***** INFORMATION SUPPLIED
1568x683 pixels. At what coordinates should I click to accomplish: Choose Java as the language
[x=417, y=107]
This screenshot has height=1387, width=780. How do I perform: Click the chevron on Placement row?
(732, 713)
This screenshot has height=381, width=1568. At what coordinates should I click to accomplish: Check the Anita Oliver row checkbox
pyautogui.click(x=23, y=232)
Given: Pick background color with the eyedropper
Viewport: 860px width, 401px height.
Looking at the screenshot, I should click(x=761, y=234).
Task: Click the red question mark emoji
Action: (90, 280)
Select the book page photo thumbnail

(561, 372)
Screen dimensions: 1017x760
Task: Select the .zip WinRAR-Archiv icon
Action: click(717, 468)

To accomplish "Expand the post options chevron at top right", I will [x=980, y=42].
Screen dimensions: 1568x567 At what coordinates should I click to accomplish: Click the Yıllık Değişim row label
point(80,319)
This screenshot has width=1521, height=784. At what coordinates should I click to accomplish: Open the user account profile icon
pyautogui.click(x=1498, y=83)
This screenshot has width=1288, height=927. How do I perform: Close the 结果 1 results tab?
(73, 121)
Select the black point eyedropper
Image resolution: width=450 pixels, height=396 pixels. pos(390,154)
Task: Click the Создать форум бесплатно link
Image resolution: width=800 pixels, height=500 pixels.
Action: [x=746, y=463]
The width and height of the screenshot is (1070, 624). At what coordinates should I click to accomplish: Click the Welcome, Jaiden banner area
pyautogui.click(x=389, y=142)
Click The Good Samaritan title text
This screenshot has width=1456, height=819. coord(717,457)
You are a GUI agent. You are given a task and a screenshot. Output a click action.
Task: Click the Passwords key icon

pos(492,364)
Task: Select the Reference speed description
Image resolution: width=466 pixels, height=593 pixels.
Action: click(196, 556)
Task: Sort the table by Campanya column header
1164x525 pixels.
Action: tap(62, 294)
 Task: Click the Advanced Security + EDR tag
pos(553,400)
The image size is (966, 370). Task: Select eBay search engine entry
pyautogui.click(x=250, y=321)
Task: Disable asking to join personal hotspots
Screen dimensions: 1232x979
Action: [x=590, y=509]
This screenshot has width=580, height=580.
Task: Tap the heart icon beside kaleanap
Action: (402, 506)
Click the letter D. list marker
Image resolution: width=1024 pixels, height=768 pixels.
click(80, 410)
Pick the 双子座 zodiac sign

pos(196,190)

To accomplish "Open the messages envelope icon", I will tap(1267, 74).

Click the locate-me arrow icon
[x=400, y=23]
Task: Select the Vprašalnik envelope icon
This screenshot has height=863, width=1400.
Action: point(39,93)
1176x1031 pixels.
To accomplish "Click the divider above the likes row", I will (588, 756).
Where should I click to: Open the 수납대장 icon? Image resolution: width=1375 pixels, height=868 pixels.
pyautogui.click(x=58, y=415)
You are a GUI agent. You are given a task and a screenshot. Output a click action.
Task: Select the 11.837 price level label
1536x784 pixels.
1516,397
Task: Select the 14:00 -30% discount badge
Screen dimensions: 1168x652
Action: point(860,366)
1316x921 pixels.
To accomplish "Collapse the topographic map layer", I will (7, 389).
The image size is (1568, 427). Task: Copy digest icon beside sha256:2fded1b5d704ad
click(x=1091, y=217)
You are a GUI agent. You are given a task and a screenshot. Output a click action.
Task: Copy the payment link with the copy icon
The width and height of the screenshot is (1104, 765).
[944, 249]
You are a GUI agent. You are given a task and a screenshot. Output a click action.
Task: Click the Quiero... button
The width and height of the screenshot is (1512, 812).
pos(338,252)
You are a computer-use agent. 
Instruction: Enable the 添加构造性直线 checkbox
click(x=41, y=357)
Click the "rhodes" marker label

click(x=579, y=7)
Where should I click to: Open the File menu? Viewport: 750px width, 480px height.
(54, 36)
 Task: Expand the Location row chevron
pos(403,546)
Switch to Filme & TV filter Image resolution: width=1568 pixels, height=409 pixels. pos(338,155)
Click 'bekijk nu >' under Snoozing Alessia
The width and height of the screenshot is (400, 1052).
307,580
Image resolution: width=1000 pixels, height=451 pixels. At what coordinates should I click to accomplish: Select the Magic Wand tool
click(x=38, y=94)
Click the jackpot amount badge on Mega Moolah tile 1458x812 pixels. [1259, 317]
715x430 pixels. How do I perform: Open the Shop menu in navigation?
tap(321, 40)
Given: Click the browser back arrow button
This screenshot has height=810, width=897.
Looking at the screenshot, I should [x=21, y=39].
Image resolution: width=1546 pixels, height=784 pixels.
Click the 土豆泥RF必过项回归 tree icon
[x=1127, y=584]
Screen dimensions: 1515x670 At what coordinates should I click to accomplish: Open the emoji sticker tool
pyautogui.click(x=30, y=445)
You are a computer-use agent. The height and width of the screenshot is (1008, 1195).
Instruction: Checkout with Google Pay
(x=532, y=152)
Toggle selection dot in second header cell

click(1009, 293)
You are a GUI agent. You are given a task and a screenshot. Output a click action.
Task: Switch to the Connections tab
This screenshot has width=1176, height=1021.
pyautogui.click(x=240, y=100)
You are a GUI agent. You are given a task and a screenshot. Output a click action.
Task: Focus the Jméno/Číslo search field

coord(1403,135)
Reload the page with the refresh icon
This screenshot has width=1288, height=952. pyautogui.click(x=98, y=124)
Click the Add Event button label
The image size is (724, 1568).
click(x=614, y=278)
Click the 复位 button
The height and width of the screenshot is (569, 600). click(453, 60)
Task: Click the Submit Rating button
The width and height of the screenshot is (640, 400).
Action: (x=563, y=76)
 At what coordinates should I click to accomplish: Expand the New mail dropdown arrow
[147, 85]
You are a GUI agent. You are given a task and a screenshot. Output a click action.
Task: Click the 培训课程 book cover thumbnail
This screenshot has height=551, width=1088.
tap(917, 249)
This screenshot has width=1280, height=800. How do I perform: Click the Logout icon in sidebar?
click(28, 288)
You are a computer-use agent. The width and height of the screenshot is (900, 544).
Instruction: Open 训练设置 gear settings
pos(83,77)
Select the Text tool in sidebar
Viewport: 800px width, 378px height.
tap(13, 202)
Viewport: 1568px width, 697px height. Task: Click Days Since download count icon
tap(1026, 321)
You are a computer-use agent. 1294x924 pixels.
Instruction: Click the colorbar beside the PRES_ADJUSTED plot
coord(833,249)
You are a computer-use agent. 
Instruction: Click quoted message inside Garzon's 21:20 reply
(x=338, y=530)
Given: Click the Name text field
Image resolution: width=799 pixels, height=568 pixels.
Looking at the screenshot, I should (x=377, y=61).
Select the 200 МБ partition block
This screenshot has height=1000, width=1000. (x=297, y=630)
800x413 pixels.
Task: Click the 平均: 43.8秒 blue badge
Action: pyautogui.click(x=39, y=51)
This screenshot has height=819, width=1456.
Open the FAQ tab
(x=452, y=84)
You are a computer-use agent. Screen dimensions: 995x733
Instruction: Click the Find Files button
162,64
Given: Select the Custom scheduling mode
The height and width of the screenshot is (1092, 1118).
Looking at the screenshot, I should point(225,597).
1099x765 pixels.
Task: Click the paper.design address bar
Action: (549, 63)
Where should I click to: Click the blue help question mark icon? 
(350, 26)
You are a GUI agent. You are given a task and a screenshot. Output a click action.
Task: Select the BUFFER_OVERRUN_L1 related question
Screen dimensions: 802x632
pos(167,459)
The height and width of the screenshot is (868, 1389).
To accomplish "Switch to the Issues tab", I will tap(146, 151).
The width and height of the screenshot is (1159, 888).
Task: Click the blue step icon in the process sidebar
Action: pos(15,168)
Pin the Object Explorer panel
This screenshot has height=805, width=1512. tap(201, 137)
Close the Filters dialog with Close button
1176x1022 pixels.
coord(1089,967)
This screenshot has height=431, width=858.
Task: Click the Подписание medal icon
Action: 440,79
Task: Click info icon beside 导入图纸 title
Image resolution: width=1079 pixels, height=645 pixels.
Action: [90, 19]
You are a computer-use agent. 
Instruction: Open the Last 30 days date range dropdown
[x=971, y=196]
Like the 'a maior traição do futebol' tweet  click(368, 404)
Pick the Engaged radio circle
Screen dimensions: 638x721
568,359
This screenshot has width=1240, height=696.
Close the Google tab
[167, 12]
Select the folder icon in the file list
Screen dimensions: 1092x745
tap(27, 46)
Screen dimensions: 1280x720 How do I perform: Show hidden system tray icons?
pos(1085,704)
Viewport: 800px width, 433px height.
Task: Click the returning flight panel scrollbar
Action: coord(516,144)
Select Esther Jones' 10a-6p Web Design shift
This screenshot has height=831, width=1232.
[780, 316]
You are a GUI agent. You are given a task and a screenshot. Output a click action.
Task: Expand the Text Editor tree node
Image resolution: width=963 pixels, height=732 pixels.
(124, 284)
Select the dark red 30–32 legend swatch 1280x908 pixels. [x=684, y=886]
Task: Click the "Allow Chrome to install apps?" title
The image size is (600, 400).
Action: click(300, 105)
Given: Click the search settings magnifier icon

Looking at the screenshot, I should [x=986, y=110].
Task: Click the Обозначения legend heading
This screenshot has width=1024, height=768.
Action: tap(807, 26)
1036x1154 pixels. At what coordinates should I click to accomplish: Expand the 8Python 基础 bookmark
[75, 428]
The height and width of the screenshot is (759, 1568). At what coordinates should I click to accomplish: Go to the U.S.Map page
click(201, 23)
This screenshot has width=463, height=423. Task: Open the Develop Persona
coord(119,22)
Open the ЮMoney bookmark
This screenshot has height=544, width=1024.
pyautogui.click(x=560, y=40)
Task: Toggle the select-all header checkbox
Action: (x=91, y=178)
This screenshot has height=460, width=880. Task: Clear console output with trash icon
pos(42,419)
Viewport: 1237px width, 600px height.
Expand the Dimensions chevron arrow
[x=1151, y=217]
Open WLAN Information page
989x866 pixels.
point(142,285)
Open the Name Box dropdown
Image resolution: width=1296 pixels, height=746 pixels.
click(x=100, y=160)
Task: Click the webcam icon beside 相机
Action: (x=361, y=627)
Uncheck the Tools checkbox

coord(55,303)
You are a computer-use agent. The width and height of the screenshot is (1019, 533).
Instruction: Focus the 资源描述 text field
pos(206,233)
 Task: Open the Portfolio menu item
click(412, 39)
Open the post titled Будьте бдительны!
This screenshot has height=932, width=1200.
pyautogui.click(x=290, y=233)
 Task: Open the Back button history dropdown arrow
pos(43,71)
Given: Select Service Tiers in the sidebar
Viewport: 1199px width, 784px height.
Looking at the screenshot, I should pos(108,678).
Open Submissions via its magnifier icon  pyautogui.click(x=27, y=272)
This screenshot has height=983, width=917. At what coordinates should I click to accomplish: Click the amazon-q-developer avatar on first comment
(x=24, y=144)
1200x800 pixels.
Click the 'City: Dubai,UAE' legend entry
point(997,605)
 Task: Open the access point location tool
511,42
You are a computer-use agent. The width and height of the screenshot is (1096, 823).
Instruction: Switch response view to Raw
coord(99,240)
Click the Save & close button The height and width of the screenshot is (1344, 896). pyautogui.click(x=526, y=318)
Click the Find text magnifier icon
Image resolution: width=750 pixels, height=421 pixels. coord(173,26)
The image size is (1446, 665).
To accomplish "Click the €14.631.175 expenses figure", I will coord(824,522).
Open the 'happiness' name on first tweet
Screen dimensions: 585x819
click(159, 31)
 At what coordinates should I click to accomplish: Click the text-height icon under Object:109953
**********
- **HOW TO COMPLETE THIS TASK**
Look above for the line containing "Click the 'City: Dubai,UAE' legend entry". Output from there through the line containing "The image size is (1446, 665).", exactly and inclusively.

- **EXERCISE RESULT**
Click the 'City: Dubai,UAE' legend entry
point(997,605)
 Task: Open the access point location tool
511,42
You are a computer-use agent. The width and height of the screenshot is (1096, 823).
Instruction: Switch response view to Raw
coord(99,240)
Click the Save & close button The height and width of the screenshot is (1344, 896). pyautogui.click(x=526, y=318)
Click the Find text magnifier icon
Image resolution: width=750 pixels, height=421 pixels. coord(173,26)
The image size is (1446, 665).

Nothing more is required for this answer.